The last time I ask is your support, and we support Todd and his initiatives to formulate these data commons for researchers and others, to leverage in a way that is meaningful. Not only for the community, because again what we see in Louisiana is that it is at that level that we are going to get the impact.

Also, allow us to work with you, to develop a single Blue Button, a single place for our residents to get all of their data. It is great that you can do it for CMS, it is great that you can do it for Blue Cross or for the other ones. But as a parent, my children's data is with one provider, my wife's in another, I am in another. By the time we get to CMS, our data is all over the place.

We want to work as a state to be able to unify in one place, so then that way, from the user standpoint, I don't have to fish for it. It is all right there for me, as I move across the system from private insurance, eventually into Medicare, if it still exits. But again, it would be nice to have it in one place, and to allow states to work with you, to kind of bring it together. And with that, again I would like to remind the committee, please be agents of change. States are so reliant on you to help guide. You really are in a unique position to help move us all along. And again, I thank you for this opportunity.

DR. CARR: We have one additional public comment, from New York City Department of Health, Pat Lynch calling in. Do we have Pat Lynch or designee calling in? Okay.

MS. GREENBERG: I just wanted to make sure people also realize that they can submit comments.

DR. CARR: While Marjorie is looking for that, is there anyone else in the room who would like to make a comment?

MS. GREENBERG: To CMS.data@CMS.hhs.gov until March 16th.

DR. WARREN: I have a question. Given the nature of our discussion and debate about ICD-10, what would be the impact to all of the ability for you to mash up your data and do reports, if we delayed implementation of ICD-10? And I am especially interested, as you start describing communities and populations.

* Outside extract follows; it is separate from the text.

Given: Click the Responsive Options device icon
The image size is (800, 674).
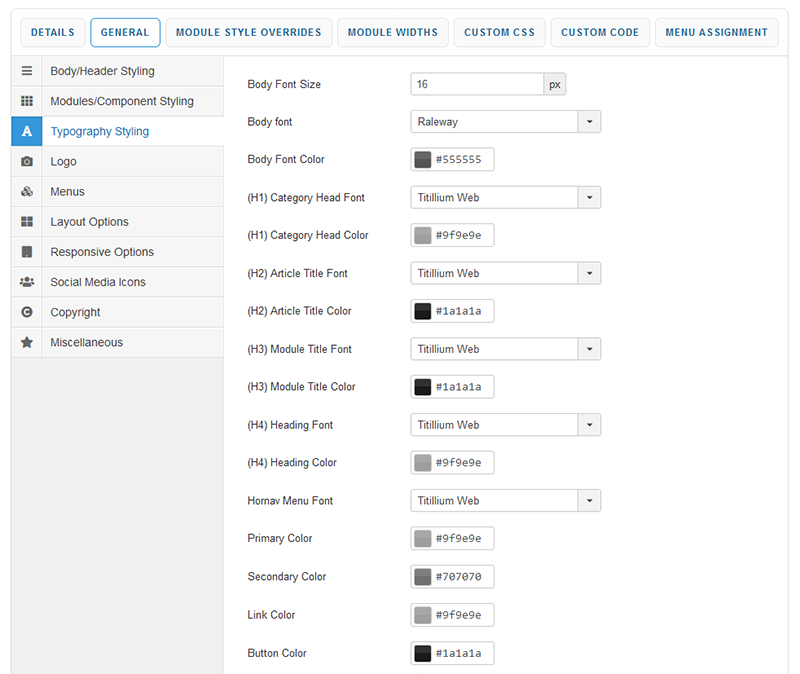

MR. BRENNAN: Well, I would say we are reasonably comfortable with the way we use and analyze ICD-9 data. So if ICD-10 data were delayed, it wouldn't necessarily affect many of our current and projected plans. What it would effect would be potentially the content of some of those products, because ICD-10 has so much more granular detail.

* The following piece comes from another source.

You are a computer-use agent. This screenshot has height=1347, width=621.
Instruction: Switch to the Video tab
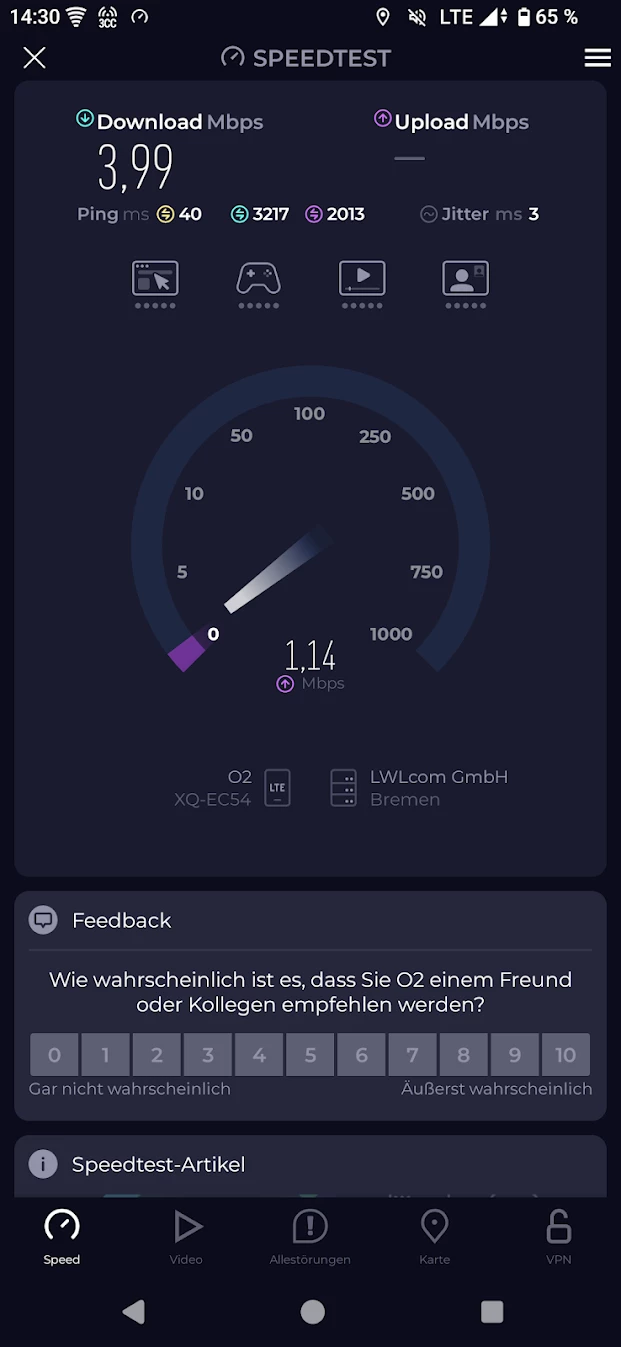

DR. SUAREZ: Have there been any analysis on your part then on the benefits of having, and perhaps even examples, data quoted on ICD-10, to generate some of the reports, and some of the information that you are producing? Has there been any examples or analysis done about that?

MR. BRENNAN: To be honest, that is a little bit outside of my personal bailiwick. CMS or I don't know if other health plan reps, or Todd wants to comment. Again, I obviously know that ICD-10 is considered by many to be a much richer source of coding information. But let's not forget that ICD-9 is five or however many thousand ways of identifying clinical conditions, too.

Agenda Item: Wrap Up

DR. CARR: Okay, I think with that, I would like to make just a couple of closing comments. So NCVHS has been in existence for over 60 years, coming up on 63 years, I think. And as you look over the history, there are kind of moments in time that ignite excitement and change and imagination. I think in 2002, 10 years ago, we published Shaping Health Statistics Vision for the 21st Century. And interestingly, at that time, we identified that the population's health was about health and disease, but functional status and also wellness.

But we also identified community attributes, context place and time. And it is very exciting that now 10 years later, when we look at the way we are now taking the data available to us, and putting it on maps in communities, mixing up medical data with community data, financial data, employment data, we are actually approximating what was the vision for the 21st century, 10 years ago.

So I want to thank you tremendously for your very exciting, illuminating and stimulating presentations. You have really inspired us by your leadership and sparked our imagination by your creativity, and we look forward to ongoing collaboration and participation with you, at any time, in any way that you see fit. So thank you very much.

And with that, we will adjourn the National Committee on Vital and Health Statistics meeting. Thank you very much.